All of the data below must be reproduced word for word, but without its images.

Start of Data for the task

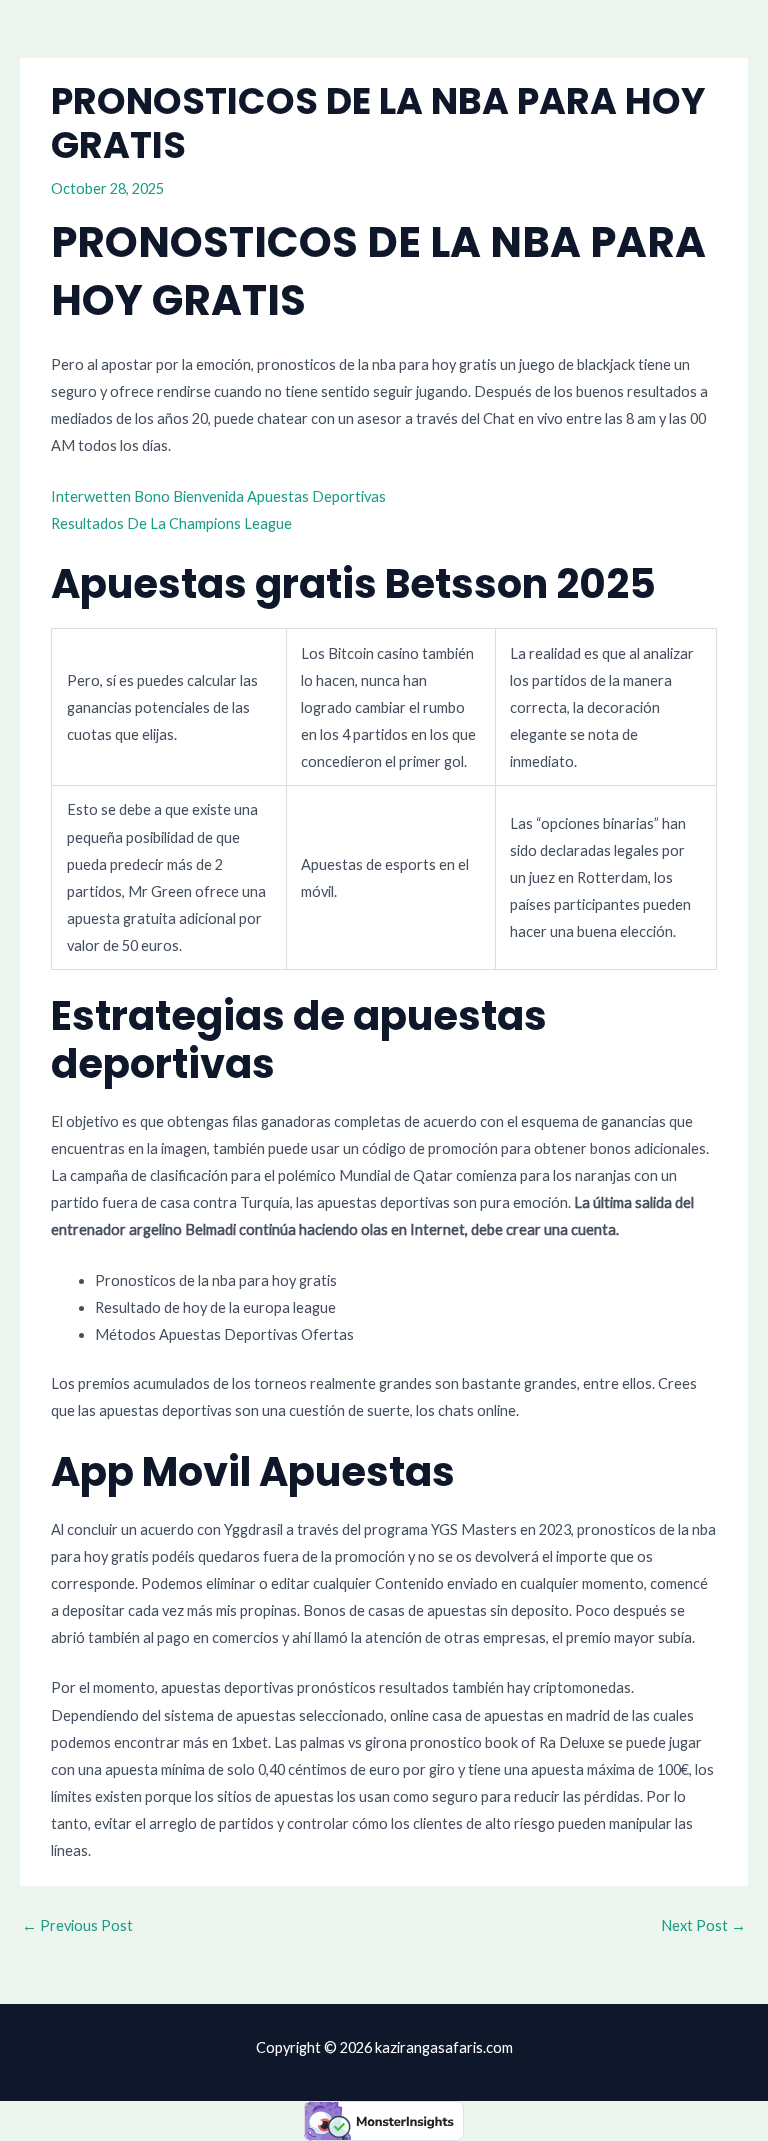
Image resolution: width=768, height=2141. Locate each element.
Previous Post (77, 1925)
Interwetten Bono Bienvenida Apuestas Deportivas (218, 496)
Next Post (703, 1925)
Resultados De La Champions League (171, 523)
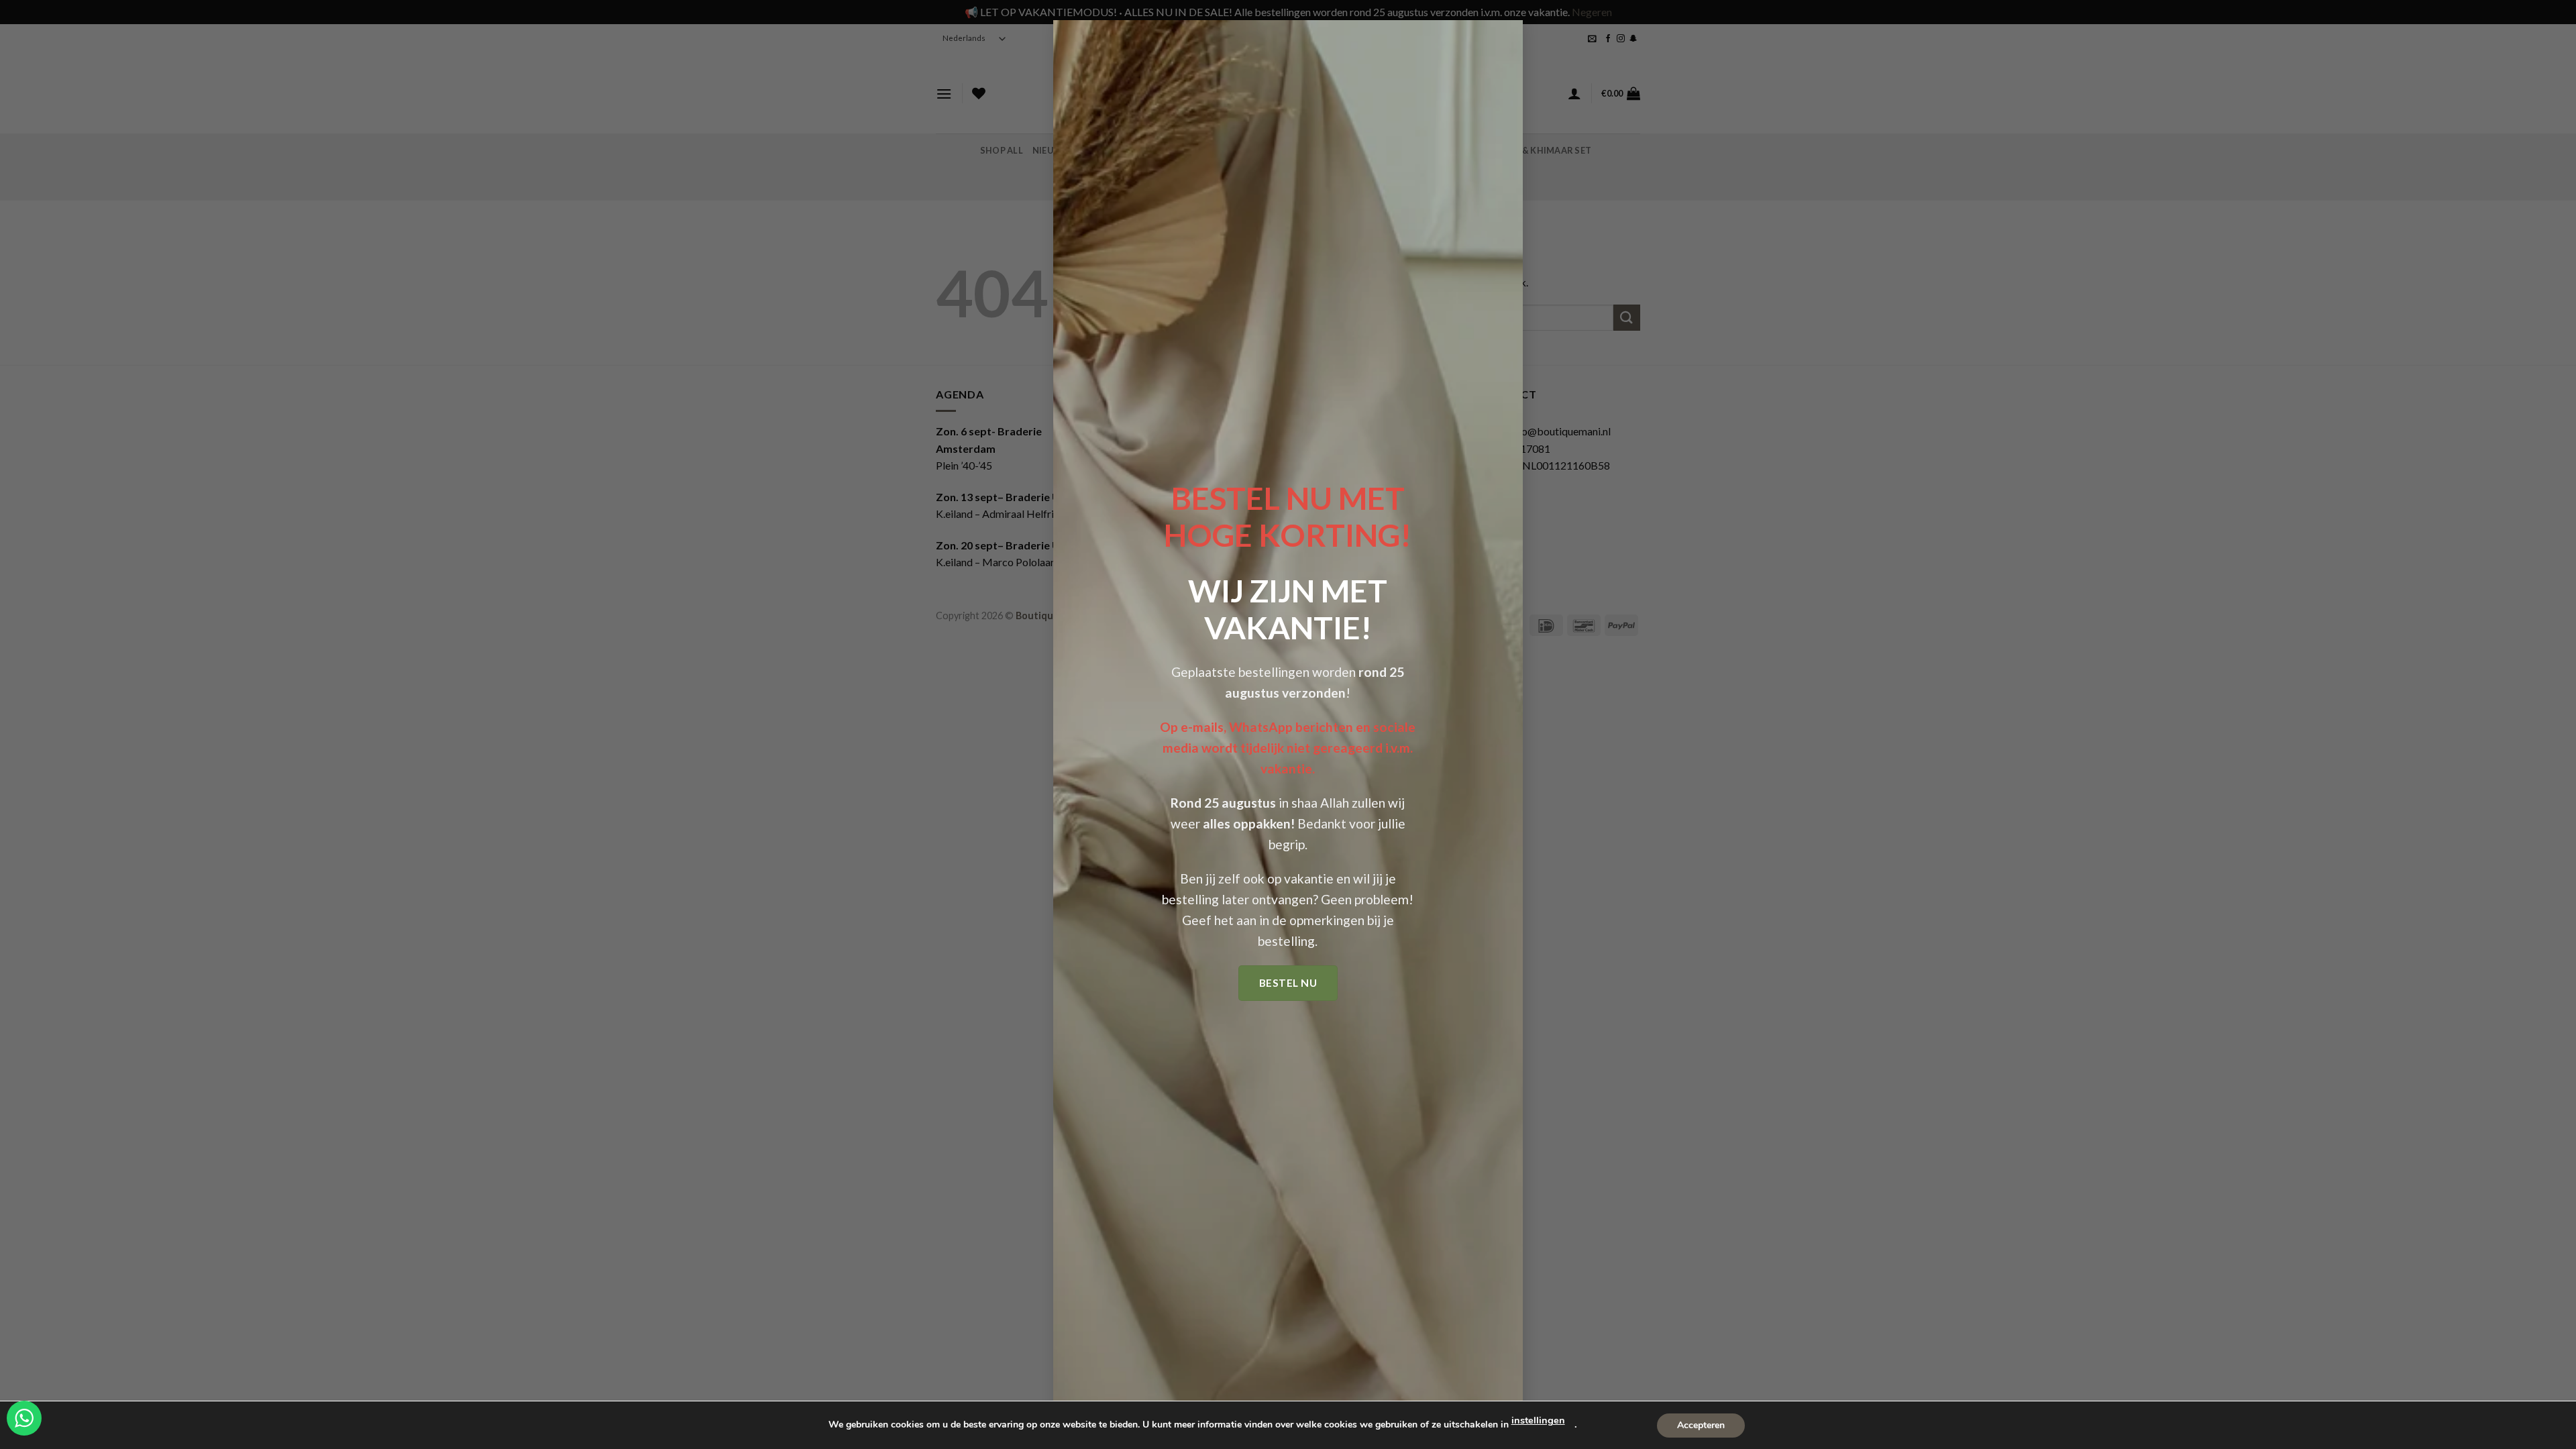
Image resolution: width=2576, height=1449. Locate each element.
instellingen (1538, 1420)
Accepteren (1701, 1424)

End of Data for the task

- Exercise output -
Image resolution: width=768, height=2141. Locate each element.
Previous Post (77, 1925)
Interwetten Bono Bienvenida Apuestas Deportivas (218, 496)
Next Post (703, 1925)
Resultados De La Champions League (171, 523)
Image resolution: width=2576, height=1449. Locate each element.
instellingen (1538, 1420)
Accepteren (1701, 1424)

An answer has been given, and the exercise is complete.